By Sean McNally, Senior Reporter
This story appears in the Feb. 23 print edition of Transport Topics.
President Obama signed a $787 billion economic stimulus package into law last week that included about $27.5 billion in highway funding, some of which already is being put to use.
Obama formally approved the American Recovery and Reinvestment Act during a Feb. 17 ceremony in Denver.
He said that the legislation was “remaking the American landscape with the largest new investment in our nation’s infrastructure since . . . the 1950s [and] because of this investment, nearly 400,000 men and women will go to work rebuilding our crumbling roads and bridges.”
Despite the influx in funding, some highway advocates were not satisfied, notably Rep. Peter DeFazio (D-Ore.), chairman of the House Transportation and Infrastructure Committee’s panel on surface transportation.
DeFazio said while he “supported the original objective to have a bill that was timely, targeted and temporary,” he was one of seven Democrats to vote against the bill because it became “a huge grab bag.”
In particular he objected to a series of tax cuts included in the legislation.
“The $326 billion in tax cuts won’t build bridges, educate our children or even fill in potholes,” DeFazio said.
Of the total package, $27.5 billion is dedicated to the Federal Highway Administration but with the caveat that while those funds could be spent on roads and bridges, they also could be directed to projects including rail construction or mass transit.
Edward Hamberger, president of the Association of American Railroads, said the “additional flexibility provided by this bill gives states the ability to direct the money to critical infrastructure projects regardless of mode . . . represents a huge victory for both passenger and freight rail.”
However, Tim Lynch, senior vice president of American Trucking Associations, said it was important to note where the funds were coming from, especially when looking ahead to the upcoming debate on the new highway bill.
“We have to keep in mind this is not Highway Trust Fund money, but from the general fund, and we’re going to use that as an argument to keep non-contributors out of the [highway] fund because they already got theirs,” he said.

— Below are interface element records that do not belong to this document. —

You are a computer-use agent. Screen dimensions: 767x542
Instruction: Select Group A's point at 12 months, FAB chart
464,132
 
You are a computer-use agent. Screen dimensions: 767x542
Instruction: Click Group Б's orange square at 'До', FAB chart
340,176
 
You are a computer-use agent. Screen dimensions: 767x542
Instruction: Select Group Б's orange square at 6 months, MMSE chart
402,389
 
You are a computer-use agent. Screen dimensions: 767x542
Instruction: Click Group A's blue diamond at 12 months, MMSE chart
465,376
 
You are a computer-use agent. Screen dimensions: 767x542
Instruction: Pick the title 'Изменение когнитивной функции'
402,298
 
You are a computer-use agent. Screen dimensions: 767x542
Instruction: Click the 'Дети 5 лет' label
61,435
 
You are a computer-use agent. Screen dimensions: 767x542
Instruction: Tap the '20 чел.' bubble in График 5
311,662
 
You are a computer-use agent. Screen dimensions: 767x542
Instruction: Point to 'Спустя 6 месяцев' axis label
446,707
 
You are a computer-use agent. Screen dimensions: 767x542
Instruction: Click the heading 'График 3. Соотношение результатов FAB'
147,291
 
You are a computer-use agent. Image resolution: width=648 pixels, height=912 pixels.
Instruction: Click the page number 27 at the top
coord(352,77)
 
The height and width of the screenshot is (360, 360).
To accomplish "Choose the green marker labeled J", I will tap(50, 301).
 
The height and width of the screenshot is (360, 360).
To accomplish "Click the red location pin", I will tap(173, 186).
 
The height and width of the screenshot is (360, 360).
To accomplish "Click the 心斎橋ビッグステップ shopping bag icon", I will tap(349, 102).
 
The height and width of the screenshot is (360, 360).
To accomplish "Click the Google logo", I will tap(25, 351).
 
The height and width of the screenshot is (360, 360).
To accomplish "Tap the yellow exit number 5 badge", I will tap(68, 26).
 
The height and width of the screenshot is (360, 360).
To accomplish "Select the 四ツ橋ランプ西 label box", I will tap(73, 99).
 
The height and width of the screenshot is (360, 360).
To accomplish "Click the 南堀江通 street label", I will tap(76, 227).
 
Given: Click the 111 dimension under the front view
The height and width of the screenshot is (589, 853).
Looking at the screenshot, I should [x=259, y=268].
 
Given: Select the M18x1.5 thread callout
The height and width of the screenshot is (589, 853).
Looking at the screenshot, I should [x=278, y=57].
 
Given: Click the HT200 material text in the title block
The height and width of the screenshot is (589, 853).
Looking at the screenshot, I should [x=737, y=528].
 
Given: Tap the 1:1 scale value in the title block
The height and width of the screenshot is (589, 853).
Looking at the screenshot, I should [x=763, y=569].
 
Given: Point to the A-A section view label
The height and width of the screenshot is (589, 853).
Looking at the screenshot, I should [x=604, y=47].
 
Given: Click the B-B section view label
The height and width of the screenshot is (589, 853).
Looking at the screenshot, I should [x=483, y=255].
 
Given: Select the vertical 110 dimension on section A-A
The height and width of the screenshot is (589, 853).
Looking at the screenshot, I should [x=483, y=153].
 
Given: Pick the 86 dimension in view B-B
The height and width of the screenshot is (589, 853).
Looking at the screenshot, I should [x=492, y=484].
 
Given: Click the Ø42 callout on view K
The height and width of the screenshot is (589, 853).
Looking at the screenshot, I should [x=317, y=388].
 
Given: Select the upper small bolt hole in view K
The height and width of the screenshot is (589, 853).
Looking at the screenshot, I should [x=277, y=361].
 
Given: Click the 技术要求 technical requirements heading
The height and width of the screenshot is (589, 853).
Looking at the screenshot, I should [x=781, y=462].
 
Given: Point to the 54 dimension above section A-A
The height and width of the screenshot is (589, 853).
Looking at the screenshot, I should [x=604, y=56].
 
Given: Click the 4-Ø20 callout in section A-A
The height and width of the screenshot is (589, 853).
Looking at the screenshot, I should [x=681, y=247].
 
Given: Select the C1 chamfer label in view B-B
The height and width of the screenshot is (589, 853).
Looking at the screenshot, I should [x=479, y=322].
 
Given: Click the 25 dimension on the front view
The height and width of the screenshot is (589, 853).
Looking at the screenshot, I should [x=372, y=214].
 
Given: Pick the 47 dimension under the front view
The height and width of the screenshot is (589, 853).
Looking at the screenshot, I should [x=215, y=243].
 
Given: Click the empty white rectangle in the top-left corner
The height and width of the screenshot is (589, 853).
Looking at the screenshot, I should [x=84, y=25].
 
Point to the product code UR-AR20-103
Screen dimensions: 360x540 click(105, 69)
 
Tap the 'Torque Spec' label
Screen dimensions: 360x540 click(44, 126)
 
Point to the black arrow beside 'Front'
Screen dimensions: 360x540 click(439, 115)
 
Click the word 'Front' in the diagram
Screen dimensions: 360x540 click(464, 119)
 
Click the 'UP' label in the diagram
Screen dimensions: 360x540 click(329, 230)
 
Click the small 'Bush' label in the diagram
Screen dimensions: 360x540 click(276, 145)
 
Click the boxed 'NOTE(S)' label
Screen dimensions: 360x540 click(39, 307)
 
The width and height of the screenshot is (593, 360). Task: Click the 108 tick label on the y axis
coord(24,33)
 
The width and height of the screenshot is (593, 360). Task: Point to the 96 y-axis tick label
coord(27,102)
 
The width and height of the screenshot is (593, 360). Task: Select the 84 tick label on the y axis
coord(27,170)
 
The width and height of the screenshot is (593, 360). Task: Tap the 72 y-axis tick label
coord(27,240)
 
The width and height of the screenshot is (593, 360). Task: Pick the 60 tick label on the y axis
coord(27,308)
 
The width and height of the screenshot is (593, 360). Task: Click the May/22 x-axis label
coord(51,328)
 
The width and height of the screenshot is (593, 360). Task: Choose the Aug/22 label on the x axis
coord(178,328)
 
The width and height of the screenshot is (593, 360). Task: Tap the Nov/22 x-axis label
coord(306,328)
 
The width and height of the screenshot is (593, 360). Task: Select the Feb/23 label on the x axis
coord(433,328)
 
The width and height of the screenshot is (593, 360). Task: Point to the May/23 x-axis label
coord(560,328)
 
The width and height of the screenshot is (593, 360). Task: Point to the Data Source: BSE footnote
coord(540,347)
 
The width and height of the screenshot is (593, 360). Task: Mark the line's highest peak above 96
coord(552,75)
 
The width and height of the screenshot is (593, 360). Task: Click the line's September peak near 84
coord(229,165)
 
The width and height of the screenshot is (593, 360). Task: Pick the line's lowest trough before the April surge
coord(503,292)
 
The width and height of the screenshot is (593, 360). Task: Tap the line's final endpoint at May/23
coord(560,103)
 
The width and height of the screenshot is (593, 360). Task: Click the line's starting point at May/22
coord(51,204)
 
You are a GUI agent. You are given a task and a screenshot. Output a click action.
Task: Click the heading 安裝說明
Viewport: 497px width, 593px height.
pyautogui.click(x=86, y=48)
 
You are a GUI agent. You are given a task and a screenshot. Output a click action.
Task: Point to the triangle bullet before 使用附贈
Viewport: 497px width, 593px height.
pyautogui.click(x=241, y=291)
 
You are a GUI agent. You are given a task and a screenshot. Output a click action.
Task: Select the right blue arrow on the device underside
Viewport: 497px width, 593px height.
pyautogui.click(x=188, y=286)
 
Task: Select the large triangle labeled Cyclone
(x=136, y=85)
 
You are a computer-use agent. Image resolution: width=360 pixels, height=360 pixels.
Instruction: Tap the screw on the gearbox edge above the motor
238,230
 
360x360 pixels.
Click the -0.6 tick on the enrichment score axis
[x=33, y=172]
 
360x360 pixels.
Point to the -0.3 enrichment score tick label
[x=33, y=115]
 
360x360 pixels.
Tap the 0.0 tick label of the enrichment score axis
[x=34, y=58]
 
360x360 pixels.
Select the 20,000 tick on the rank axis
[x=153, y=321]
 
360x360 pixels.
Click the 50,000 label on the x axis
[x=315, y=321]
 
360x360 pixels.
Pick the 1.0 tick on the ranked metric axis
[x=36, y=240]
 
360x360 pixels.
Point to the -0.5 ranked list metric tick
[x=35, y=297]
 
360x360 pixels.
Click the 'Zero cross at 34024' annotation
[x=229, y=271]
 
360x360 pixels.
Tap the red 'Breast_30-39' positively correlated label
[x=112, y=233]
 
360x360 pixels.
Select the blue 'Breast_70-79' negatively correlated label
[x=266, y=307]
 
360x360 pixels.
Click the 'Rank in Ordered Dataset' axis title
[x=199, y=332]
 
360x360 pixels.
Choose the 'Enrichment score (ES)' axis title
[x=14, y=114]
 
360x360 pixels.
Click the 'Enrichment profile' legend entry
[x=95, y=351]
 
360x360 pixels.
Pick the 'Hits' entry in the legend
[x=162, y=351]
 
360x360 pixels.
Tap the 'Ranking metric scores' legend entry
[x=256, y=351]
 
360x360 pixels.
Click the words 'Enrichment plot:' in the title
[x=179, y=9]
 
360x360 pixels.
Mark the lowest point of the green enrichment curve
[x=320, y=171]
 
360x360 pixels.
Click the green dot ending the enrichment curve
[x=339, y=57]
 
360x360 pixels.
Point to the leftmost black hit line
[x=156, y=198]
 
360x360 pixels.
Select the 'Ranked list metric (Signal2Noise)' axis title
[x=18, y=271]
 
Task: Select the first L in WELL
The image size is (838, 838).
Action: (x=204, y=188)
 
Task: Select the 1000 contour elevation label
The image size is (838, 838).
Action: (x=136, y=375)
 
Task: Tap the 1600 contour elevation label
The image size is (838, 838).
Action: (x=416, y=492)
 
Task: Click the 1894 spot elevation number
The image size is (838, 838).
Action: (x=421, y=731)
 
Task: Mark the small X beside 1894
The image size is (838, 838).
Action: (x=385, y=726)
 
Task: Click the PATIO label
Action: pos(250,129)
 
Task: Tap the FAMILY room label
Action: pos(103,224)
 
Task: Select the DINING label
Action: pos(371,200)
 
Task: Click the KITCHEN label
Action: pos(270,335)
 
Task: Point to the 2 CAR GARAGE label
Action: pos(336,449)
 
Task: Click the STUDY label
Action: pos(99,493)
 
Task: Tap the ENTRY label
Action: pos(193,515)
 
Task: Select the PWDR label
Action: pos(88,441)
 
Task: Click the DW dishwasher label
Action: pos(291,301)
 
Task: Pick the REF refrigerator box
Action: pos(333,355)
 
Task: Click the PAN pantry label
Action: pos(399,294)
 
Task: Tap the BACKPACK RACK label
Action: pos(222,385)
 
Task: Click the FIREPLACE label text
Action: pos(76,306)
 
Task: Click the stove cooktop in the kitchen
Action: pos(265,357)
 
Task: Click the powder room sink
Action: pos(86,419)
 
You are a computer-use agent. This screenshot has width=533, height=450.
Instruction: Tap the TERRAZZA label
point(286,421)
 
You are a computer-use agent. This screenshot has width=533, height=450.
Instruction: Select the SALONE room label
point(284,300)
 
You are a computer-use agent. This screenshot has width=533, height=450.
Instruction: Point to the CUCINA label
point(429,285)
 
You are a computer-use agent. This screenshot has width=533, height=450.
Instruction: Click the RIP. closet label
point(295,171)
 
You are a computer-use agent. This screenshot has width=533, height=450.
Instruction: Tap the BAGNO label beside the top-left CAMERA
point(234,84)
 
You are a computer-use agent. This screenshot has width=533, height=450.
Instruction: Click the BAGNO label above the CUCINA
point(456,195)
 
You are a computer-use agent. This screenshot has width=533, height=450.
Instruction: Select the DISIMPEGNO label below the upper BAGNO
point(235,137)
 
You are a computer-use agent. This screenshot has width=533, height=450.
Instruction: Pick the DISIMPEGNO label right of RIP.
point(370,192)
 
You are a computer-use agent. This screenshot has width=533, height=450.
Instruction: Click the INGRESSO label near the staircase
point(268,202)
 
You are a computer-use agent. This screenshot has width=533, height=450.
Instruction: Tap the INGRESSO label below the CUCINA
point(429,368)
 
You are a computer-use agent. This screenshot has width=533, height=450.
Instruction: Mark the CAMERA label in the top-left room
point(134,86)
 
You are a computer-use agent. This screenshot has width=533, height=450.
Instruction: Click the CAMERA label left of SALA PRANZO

Greg Cohen, president of the American Highway Users Alliance, told Transport Topics states were unlikely to redirect road and bridge money to other purposes because “the list of highway needed projects that are ready to go is so great.”
Besides the $27.5 billion, the package also created a new $1.5 billion program to fund large surface transportation projects.
The additional spending is a “bonus,” Lynch said, because it doesn’t deplete the Highway Trust Fund, but added it was “disappointing” the overall bill didn’t include more funding.
AAA President Robert Darbelnet said the added funds were “welcomed and necessary . . . [but] should be considered a down payment on a much bigger transportation investment.”
Stephen Sandherr, chief executive officer of the Associated General Contractors of America, said there was “no doubt the stimulus will have a positive impact for construction businesses and their workers across the country.”
An analysis by AGCA found that 900,000 jobs would be directly affected by stimulus funding and an additional 970,000 would be supported by those investments.
Some fleets also said they expected to see increased business as a result of the uptick in construction spending.
“We do expect we will get an opportunity to haul building and construction materials as well as energy-related equipment,” said Don Cochran, chief executive officer of Universal Truckload Services Inc., a Detroit-based truckload carrier that relies on flatbed trailers for 60% of its business.
On Feb. 18, the Missouri Department of Transportation said it had begun replacing the Osage River Bridge carrying State Route 17 near the city of Tuscumbia with funds from the legislation.
“We promised we would be ready to go to make the best use of every dollar we receive through the economic recovery act to create jobs and make our highways safer,” MoDOT Director Pete Rahn said in a statement. “We delivered on that promise and then some.”
The bridge project was one of four projects totaling $50.2 million MoDOT said it started the day after Obama signed the legislation.
In addition to the highway funding, the bill also included:
• $9.3 billion for Amtrak and high-speed rail.
• $6.9 billion for the Federal Transit Administration.
• $400 million for transportation electrification, which can include anti-idle projects at truck stops.
• $300 million for grants to fleets to retrofit or replace older trucks to reduce diesel emissions.
• $520 million for border-crossing construction and Customs screening equipment.
• $142 million for the U.S. Coast Guard to alter bridges.
Senior Reporter Rip Watson contributed to this report.